Taking a look at the work item again, I misunderstood the error because it dealt with the hostname variable. It is similar to the original issue I posted. So from the same playbook 2 I posted above, but another variable we define. The interesting thing here is that the target_hostname variable we define contains the same value of the hostname used for making connections. For context we are delegating to a windows machine to run some powershell for this task.

    - name: add host
      add_host:
        groups: example_multi_hosts
        name: "{{ item.name }}"
        ansible_ssh_host: "{{ item.hostname }}" <======
        ansible_ssh_user: "{{ user }}"
        ansible_ssh_pass: "{{ pass }}"
        ansible_become: yes
        file_name: "{{ item.file_name }}"
 ==>    target_hostname: "{{ item.hostname }}" <======
      no_log: True
      with_items: "{{ multiple_host_info }}"

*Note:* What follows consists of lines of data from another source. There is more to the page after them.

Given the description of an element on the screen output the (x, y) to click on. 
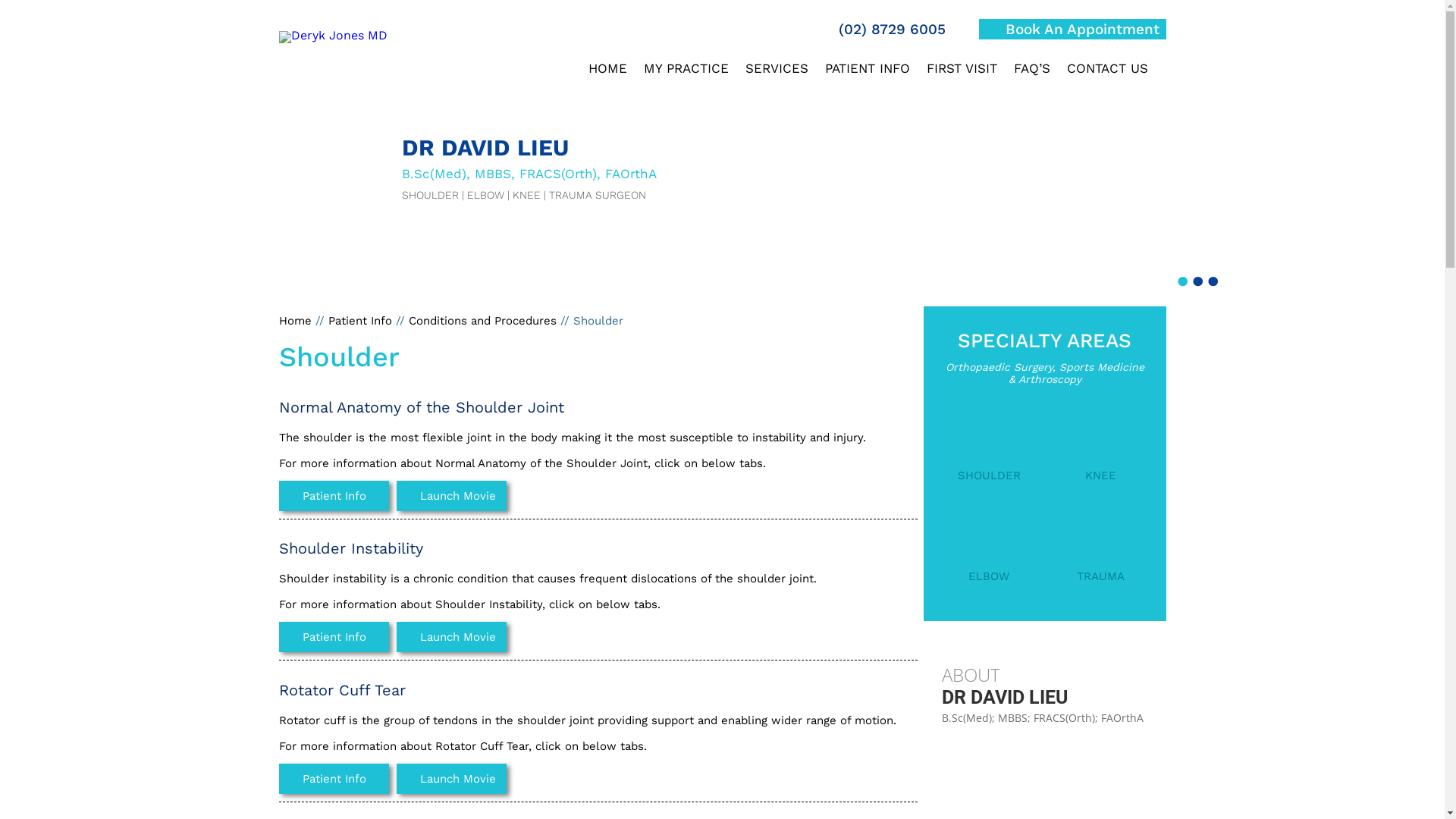
ELBOW Element type: text (988, 555)
Patient Info Element type: text (334, 636)
TRAUMA Element type: text (1100, 555)
Launch Movie Element type: text (450, 778)
DR DAVID LIEU Element type: text (1044, 696)
FIRST VISIT Element type: text (961, 73)
KNEE Element type: text (1100, 454)
DR DAVID LIEU
B.Sc(Med), MBBS, FRACS(Orth), FAOrthA Element type: text (528, 158)
Conditions and Procedures Element type: text (483, 320)
(02) 8729 6005 Element type: text (881, 28)
SPECIALTY AREAS Element type: text (1044, 328)
PATIENT INFO Element type: text (867, 73)
CONTACT US Element type: text (1107, 73)
MY PRACTICE Element type: text (686, 73)
SHOULDER Element type: text (988, 454)
Home Element type: text (295, 320)
Launch Movie Element type: text (450, 636)
HOME Element type: text (607, 73)
Patient Info Element type: text (334, 495)
Patient Info Element type: text (334, 778)
Book An Appointment Element type: text (1071, 28)
Launch Movie Element type: text (450, 495)
SERVICES Element type: text (776, 73)
Patient Info Element type: text (359, 320)
To Know More About Dr David Lieu Element type: hover (333, 35)
Given the description of an element on the screen output the (x, y) to click on. 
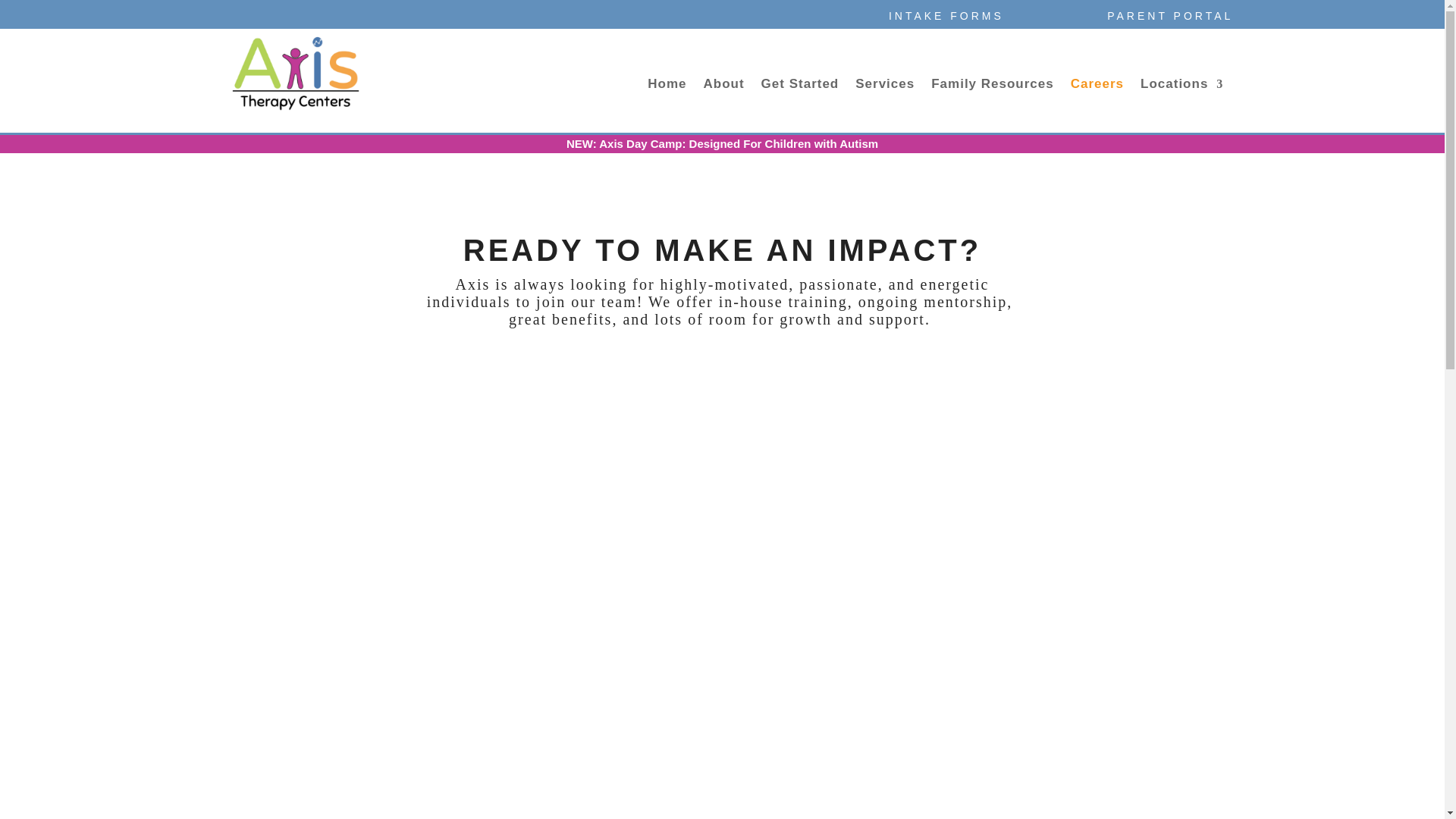
INTAKE FORMS (945, 16)
Services (885, 86)
Locations (1181, 86)
Home (666, 86)
Get Started (800, 86)
Careers (1097, 86)
PARENT PORTAL (1169, 16)
Family Resources (992, 86)
About (723, 86)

Showing some debug my team did.

We printed out the hosts, which was correct

- name: DEBUG - showing hosts in the example_hosts group
  debug:
    msg: "{{ groups['example_hosts'] }}"

Output:
TASK [DEBUG - showing hosts in the example_hosts group] 
ok: [localhost] => {
    "msg": [
        "host_name_1",
        "host_name_2",
        "host_name_3",
        "host_name_4"
    ]
}

But when we print out the host variable it was a stale value

TASK [configure_host : Showing target_hostname passed to powershell command] ****
ok: [host_name_2 -> windows_vm(...)] => {
    "msg": "Calling ps_script.ps1 for host_name_9" <== Totally wrong host name value
}

This is the code that uses target_hostname

- name: Run script on windows
  script: >
    "/file/path/ps_script.ps1"
    -targeted_host "{{ target_hostname }}"

That is very odd. I am not sure I can help much more; it seems like the issue is with parts of ansible I don’t use much, if at all.

Id guess some sort of write-to-file is going on, and then the wrong file is being ingested for…some reason.

Using the smart gathering strategy does make use of the caching mechanism and I think could be causing this. But you would need to use a cache that persists. The default caching mechanism is memory and does not persist…

The artifacts could also be coming into play. I am really not familiar with them though.

Thank you Mike for taking the time to read my responses and reply with good suggestions and follow up questions. I appreciate it.

I will update this thread if I find out anything else and keep an eye on it if anyone else has any ideas of what might be going on here.